L’élection américaine : une arme pour l’économie expérimentale ?

Note du maître des lieux : l’auteur de ce billet est David Duhamel, contributeur invité qui postera régulièrement  des réflexions et des analyses ici. Vous pouvez trouver une courte présentation de David sur la page de présentation du blog.

David Duhamel

Pour la planète, 2012 est l’année d’une seule élection décisive, celle qui opposera en novembre les Démocrates aux Républicains, Barack Obama à Mitt Romney. On ne saurait trop insister sur l’importance de cette échéance à laquelle, malheureusement, nous, Européens, ne participons pas.

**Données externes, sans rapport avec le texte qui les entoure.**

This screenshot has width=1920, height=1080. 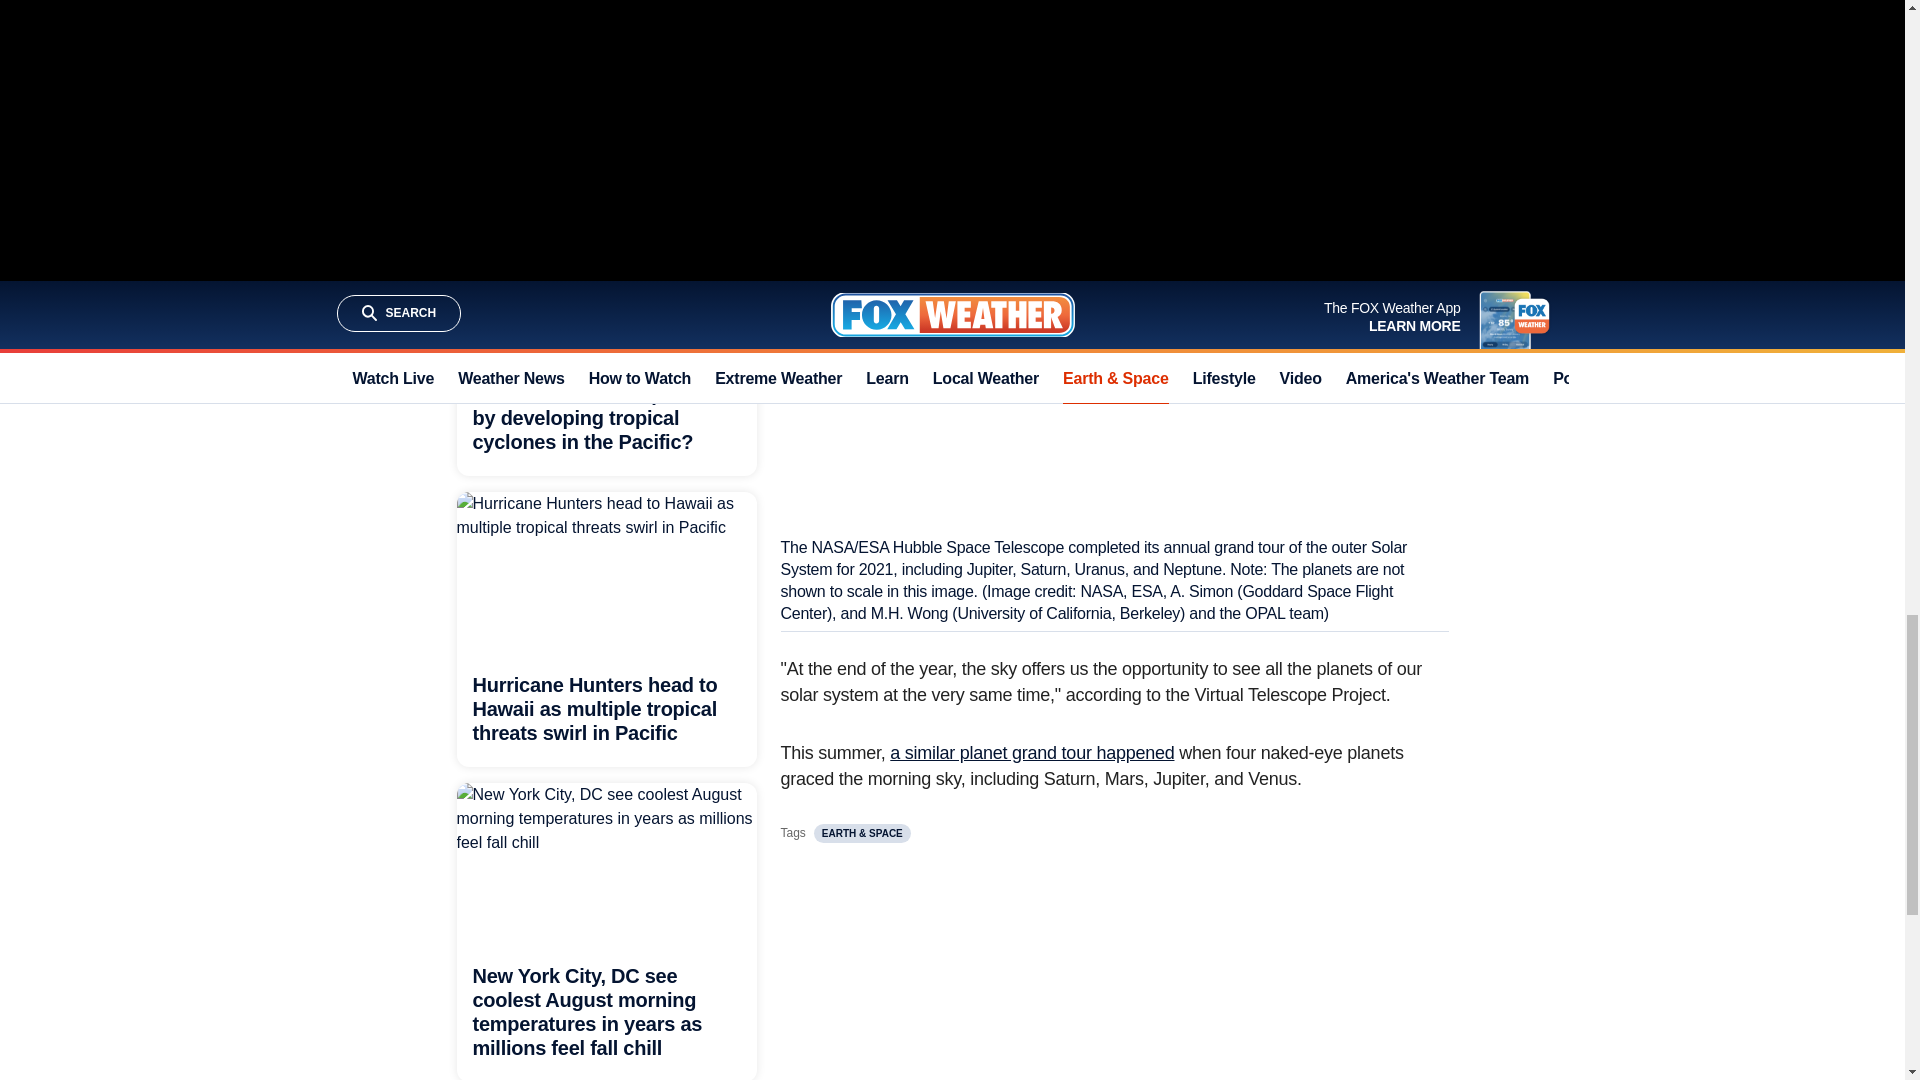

Et c’est bien dommage, car depuis 2008 le parti républicain est pris en otage par un mouvement, le Tea Party, qui oblige chacun de ses candidats à se droitiser considérablement. Ainsi, Mitt Romney, autrefois conservateur modéré, a dû, pour emporter la nomination de son parti, faire siennes les positions les plus extrêmes, voire les plus grotesques. En matière économique et sociale, sa victoire se traduirait par une baisse de la fiscalité au profit des plus riches et par un démantèlement de Medicare.

Or, l’électorat du parti républicain est essentiellement constitué de seniors blancs issus des classes moyennes. Ceux-là mêmes qui ont le plus à perdre à un démantèlement de Medicare et à une modification de la fiscalité en faveur des plus riches dont ils ne feront jamais partie. Autrement dit : ils votent contre leurs intérêts.

Dès lors, cette élection devient une formidable expérience naturelle. Assisterons-nous à un comportement massivement irrationnel, ou à un comportement que « notre » théorie de la rationalité peine à expliquer ?

Ainsi, l’actualité politique retrouve par la tangente la question des déviations de la théorie du choix rationnel observées en économie expérimentale. La théorie du choix rationnel standard (Savage 1954) suppose qu’un comportement est rationnel, si l’individu concerné effectue un choix respectant certaines contraintes formelles, ce qui est appelé parfois la rationalité cohérence. Or, des auteurs prestigieux ont montré que, lorsque l’on observe en laboratoire la manière dont les individus effectuent « réellement » leurs choix, celle-ci viole régulièrement l’un ou l’autre des axiomes de la théorie du choix rationnel. (Pour un échantillon, Allais1953 et Kahneman et Tversky 1979 et 1986).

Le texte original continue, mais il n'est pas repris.